## Data records
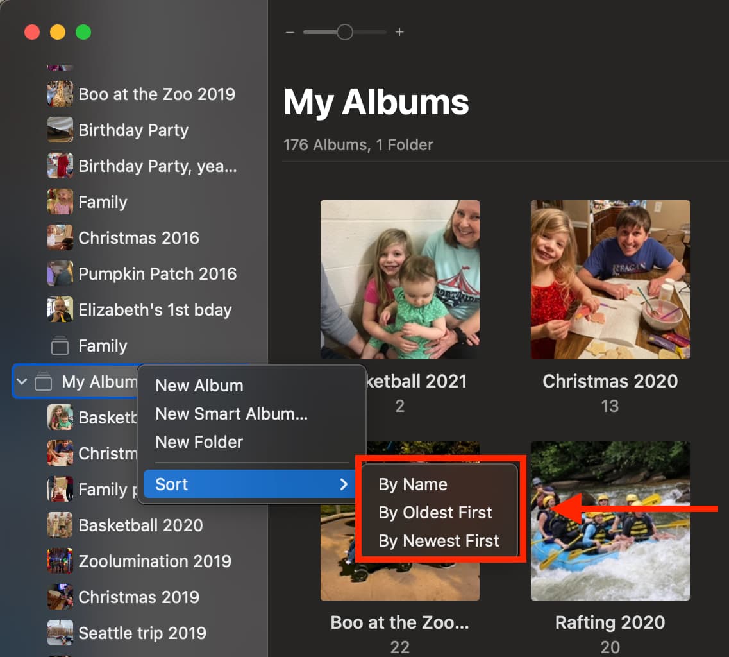Open the Christmas 2020 album thumbnail

pos(610,280)
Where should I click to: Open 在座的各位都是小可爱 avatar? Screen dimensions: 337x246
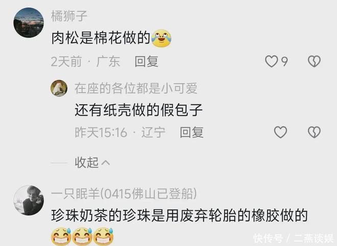pos(59,88)
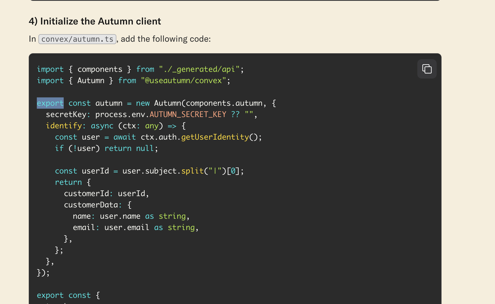Click 'add the following code:' text
Image resolution: width=495 pixels, height=304 pixels.
166,39
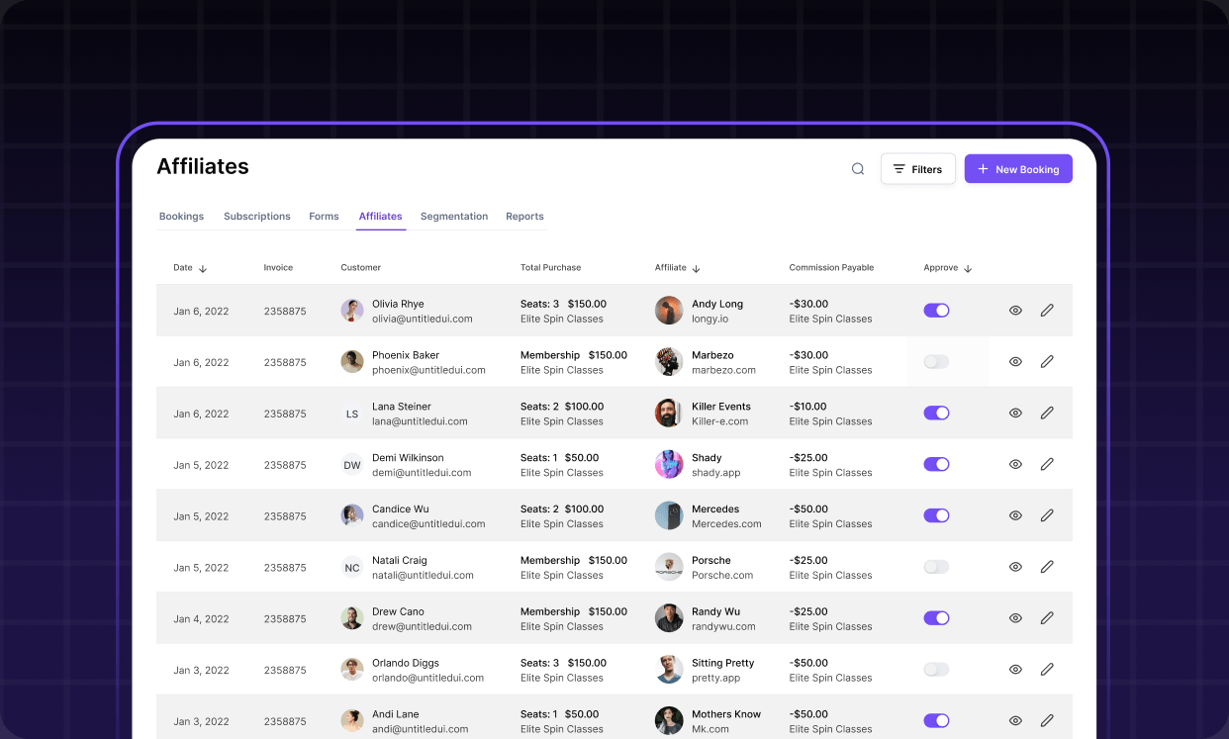1229x739 pixels.
Task: Sort table by Date column arrow
Action: click(203, 268)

## Work item
Restate word for word, and only, the lines from the line that contains "Where should I" through the end of the data, both included; pictures are not part of the copy.

## Problem solution
Where should I click to: Open 在座的各位都是小可爱 avatar? Screen dimensions: 337x246
pos(59,88)
Click 'add the following code:' text
Image resolution: width=495 pixels, height=304 pixels.
166,39
1229x739 pixels.
Task: Sort table by Date column arrow
Action: click(203, 268)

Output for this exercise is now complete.